▸ TASK REQUIREMENTS
Find each line in the entries below that contains the word "height", matching case exactly, and copy those lines.

▸ RECORDS FOR THIS TASK

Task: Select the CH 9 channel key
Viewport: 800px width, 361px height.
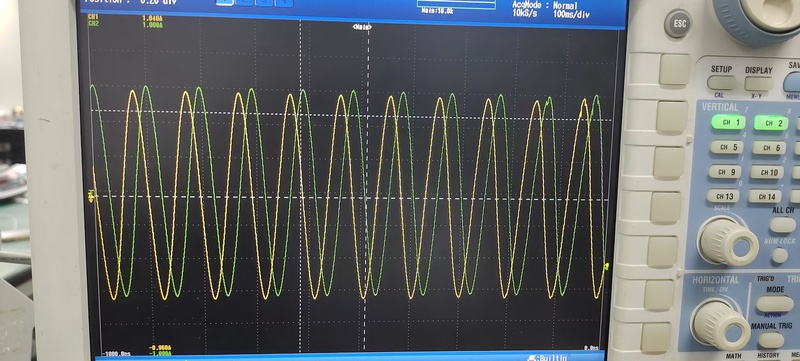Action: coord(724,171)
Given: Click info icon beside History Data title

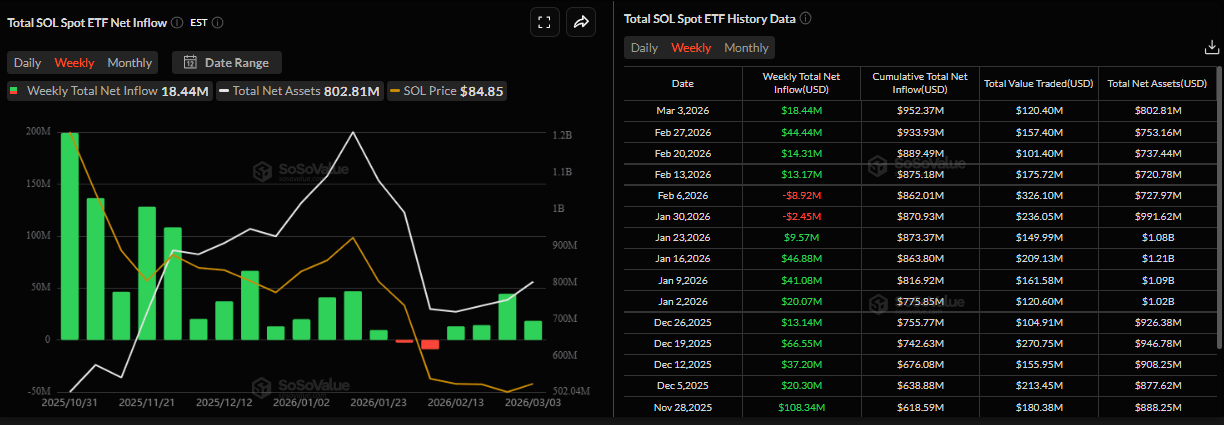Looking at the screenshot, I should point(806,18).
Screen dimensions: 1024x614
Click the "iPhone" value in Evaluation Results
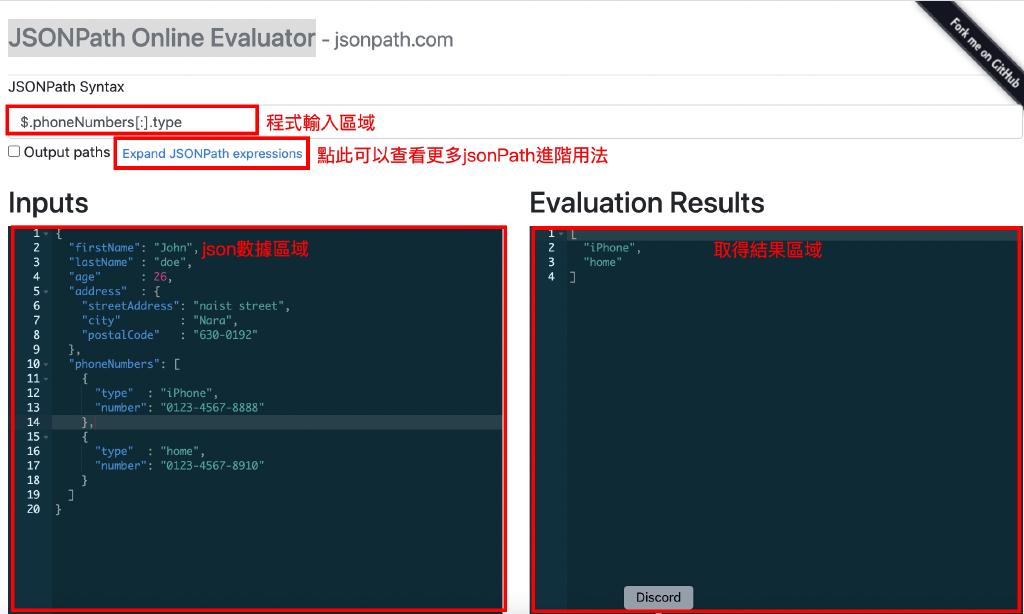click(611, 248)
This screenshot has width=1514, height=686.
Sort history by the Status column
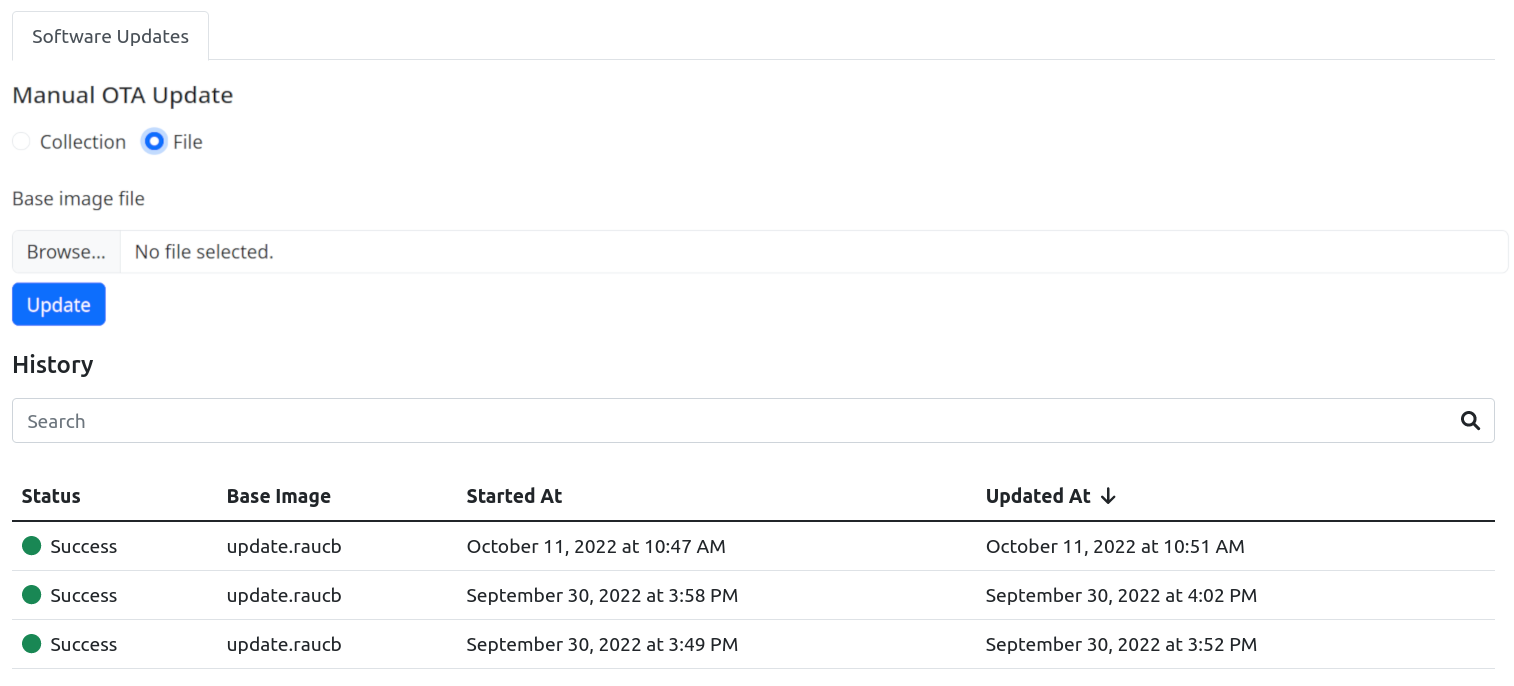(x=50, y=495)
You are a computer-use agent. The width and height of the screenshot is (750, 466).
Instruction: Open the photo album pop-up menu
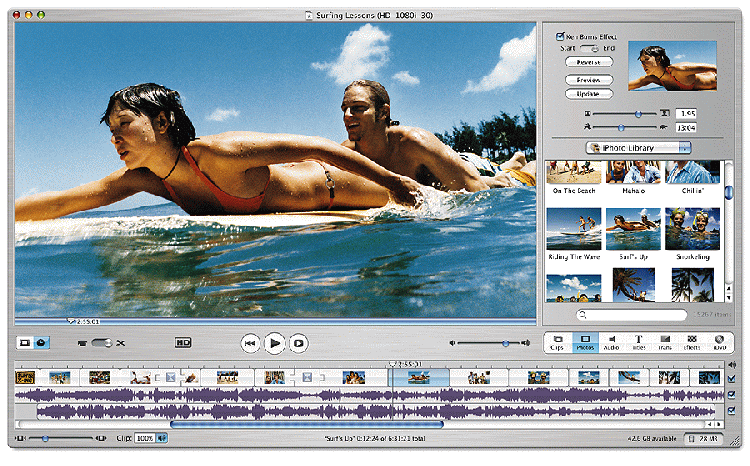(x=637, y=147)
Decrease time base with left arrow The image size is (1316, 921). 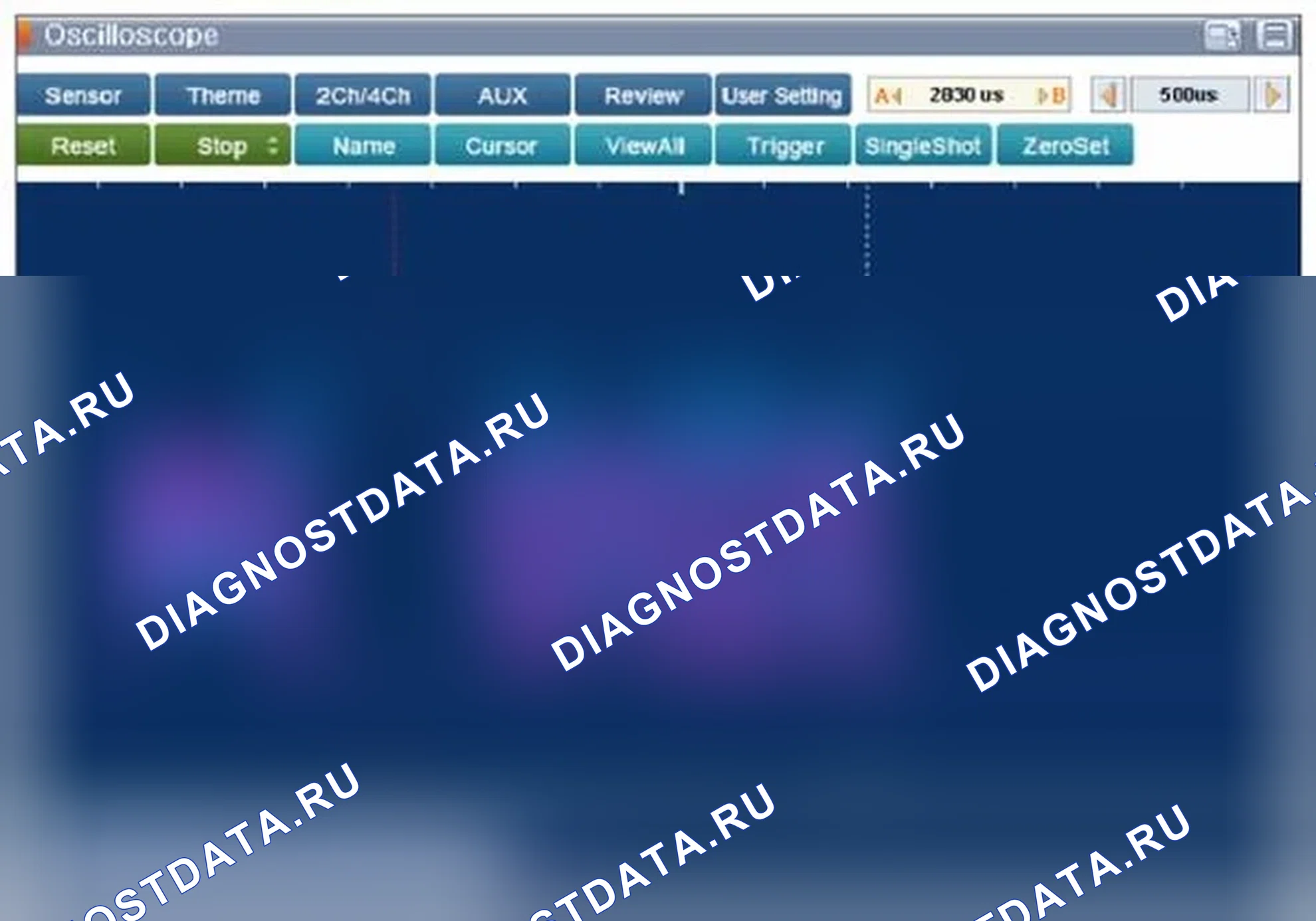point(1108,95)
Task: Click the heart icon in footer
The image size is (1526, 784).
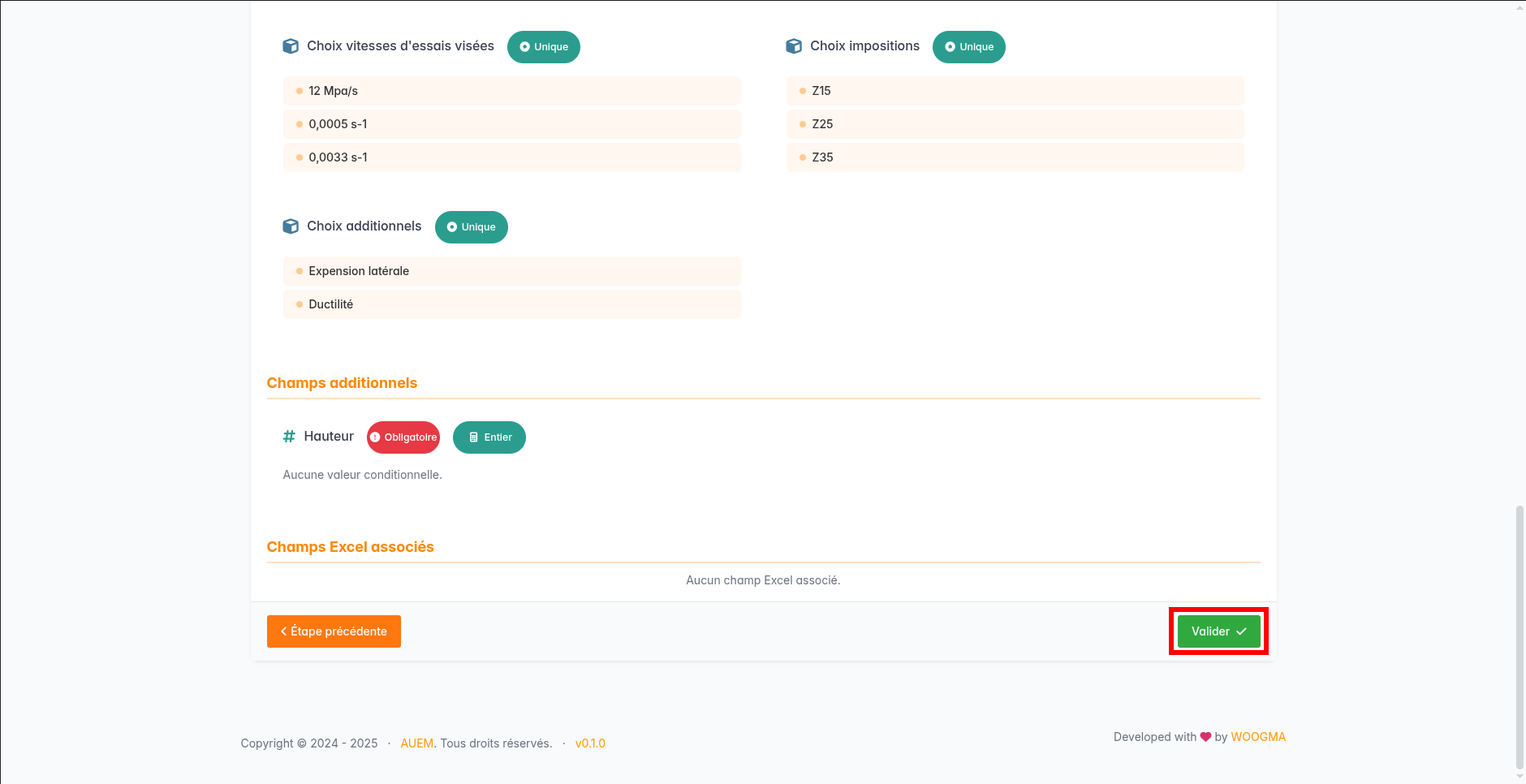Action: [1205, 737]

▸ EXERCISE ANSWER
Viewport: 800px width, 361px height.
This screenshot has width=1514, height=686.
You are a computer-use agent. The width and height of the screenshot is (750, 466).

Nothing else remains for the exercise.